- PARTS OF THE EXERCISE -
1/ According to the Oracle Forms article, which language does the code editor in its IDE use?
2/ Rewrite the part of the Oracle Forms article that opens with the words containing "Type of software" and closes with "requiring a browser.", changing "character-mode" to "text-based".
3/ Take the Oracle Forms article further, starting after its final sentence.

- SELECTED EXCERPT -
'''
- Developer: Oracle
- Initial release: 1979; 46 years ago
- Stable release: 14.1.2.0 / December 20, 2024; 12 months ago

= Oracle Forms =

Type of software

Oracle Forms is a software product for creating screens that interact with an Oracle database. It has an IDE that includes an object navigator, property sheet, and code editor that uses PL/SQL. It was originally developed to run server-side in character-mode terminal sessions. It was ported to other platforms, including Windows, to function in a client–server environment. Later versions were ported to Java where it runs in a Java EE container and can integrate with Java, and web services that can be launched from a URL. Recent versions provide a means to run the forms from a desktop computer without requiring a browser.

The primary focus of Forms is to create data entry systems that access an Oracle database.

==How it works==
Oracle Forms accesses the Oracle database and generates a screen that presents the data. The source form (*.fmb) is compiled into a platform-specific "executable" (*.fmx), that is run (interpreted) by the forms runtime module. The form is used to view and edit data in database-driven applications. Various GUI elements, such as buttons, menus, scrollbars, and graphics can be placed on the form. Source code may also be placed in library files (*.pll) which are compiled into library executables (*.plx) used at runtime.
'''
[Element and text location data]
'''
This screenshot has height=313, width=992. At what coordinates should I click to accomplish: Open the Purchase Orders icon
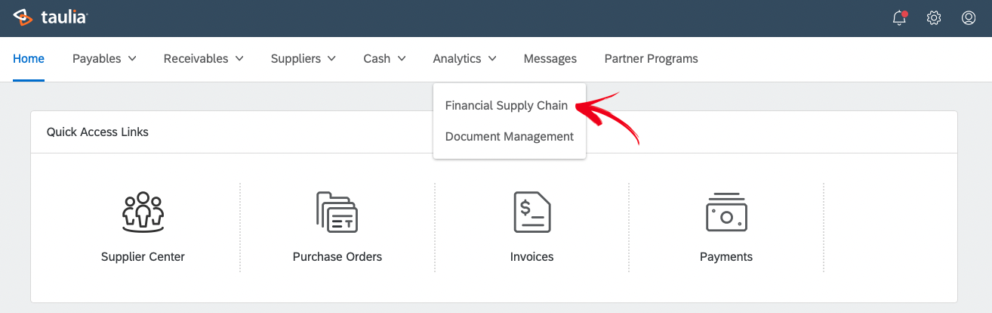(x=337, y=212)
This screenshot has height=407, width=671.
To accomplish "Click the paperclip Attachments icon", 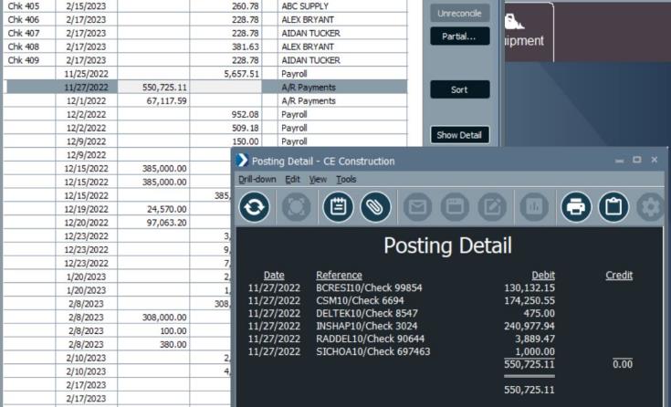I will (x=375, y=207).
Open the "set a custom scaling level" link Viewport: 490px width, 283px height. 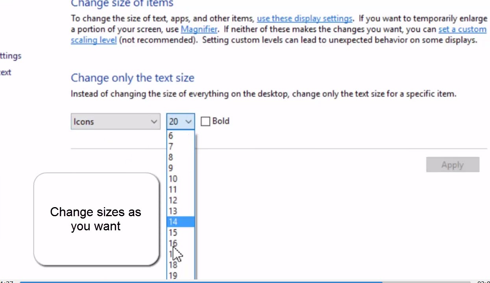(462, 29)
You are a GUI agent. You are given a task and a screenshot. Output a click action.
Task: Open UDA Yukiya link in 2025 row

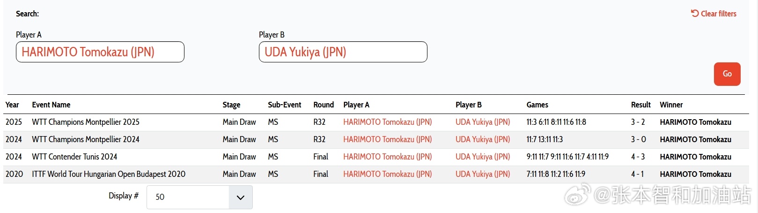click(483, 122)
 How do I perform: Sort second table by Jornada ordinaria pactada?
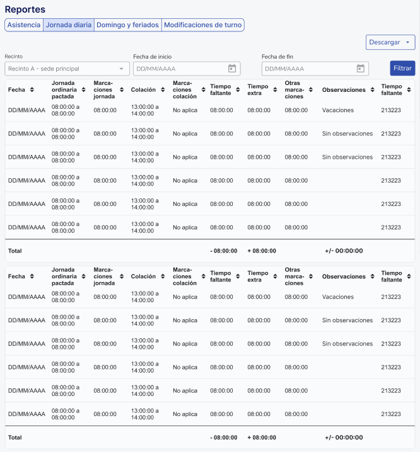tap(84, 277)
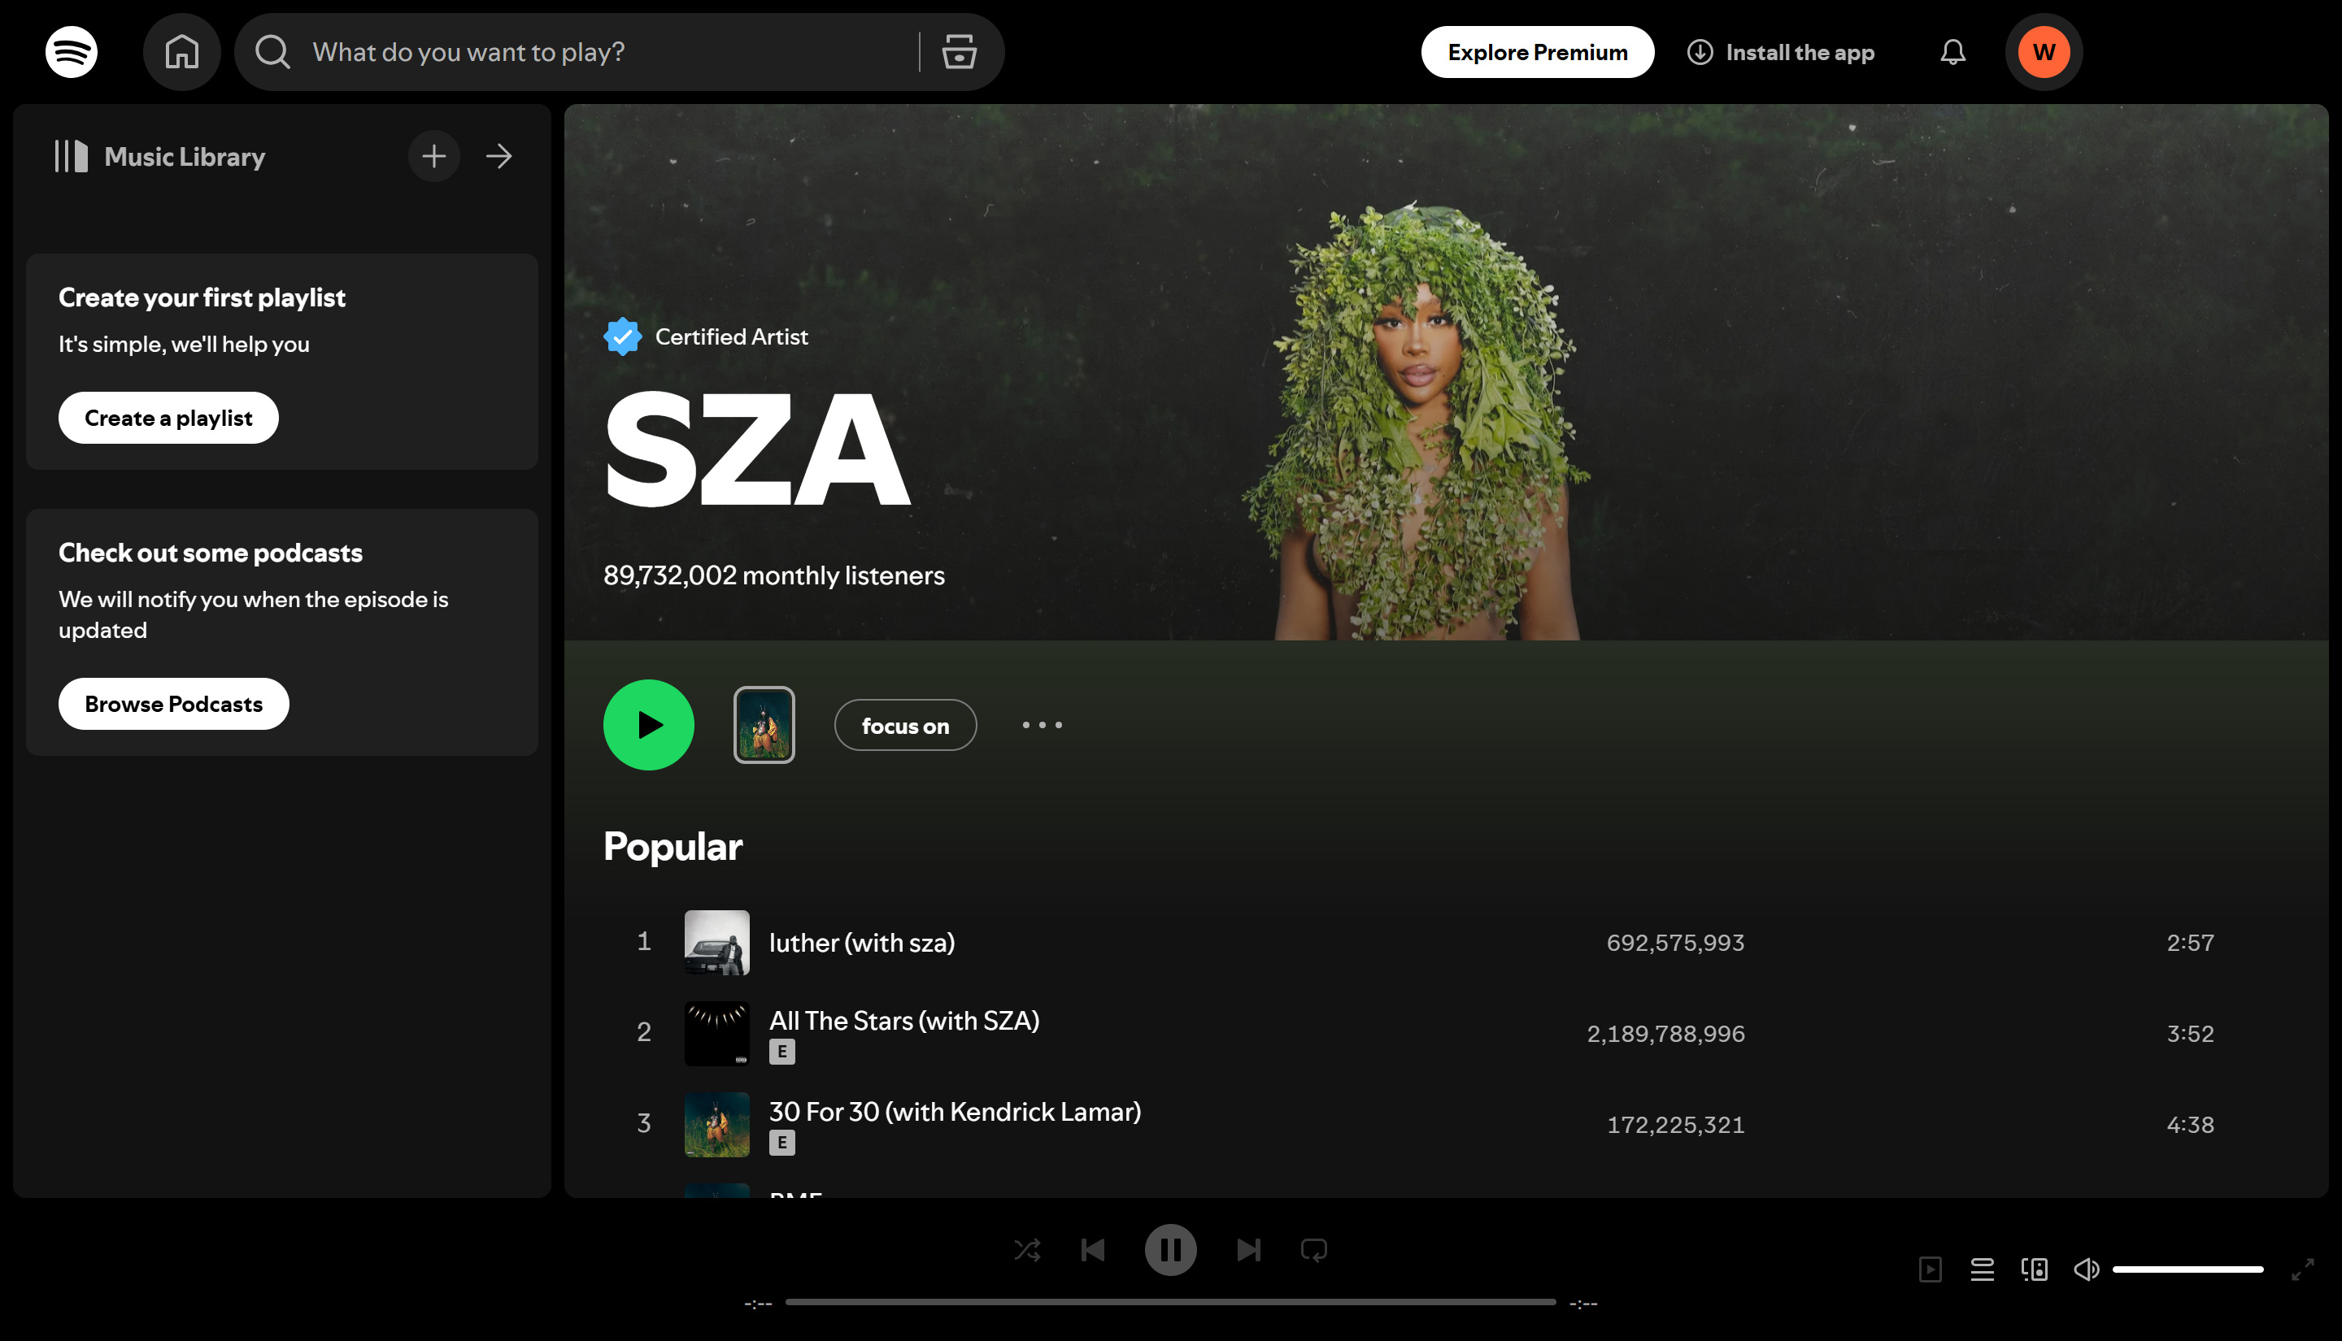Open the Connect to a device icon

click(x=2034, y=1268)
'''
- EXERCISE ANSWERS -
1/ PL/SQL.

2/
Type of software

Oracle Forms is a software product for creating screens that interact with an Oracle database. It has an IDE that includes an object navigator, property sheet, and code editor that uses PL/SQL. It was originally developed to run server-side in text-based terminal sessions. It was ported to other platforms, including Windows, to function in a client–server environment. Later versions were ported to Java where it runs in a Java EE container and can integrate with Java, and web services that can be launched from a URL. Recent versions provide a means to run the forms from a desktop computer without requiring a browser.

3/
The environment supplies built-in record creation, query, and update modes, each with its own default data manipulations. This minimizes the need to program common, and tedious operations, such as creating dynamic SQL, sensing changed fields, and locking rows.

As is normal with event driven interfaces, the software implements event-handling functions called triggers which are automatically invoked at critical steps in the processing of records, the receipt of keyboard strokes, and the receipt of mouse movements. Different triggers may be called before, during, and after each critical step.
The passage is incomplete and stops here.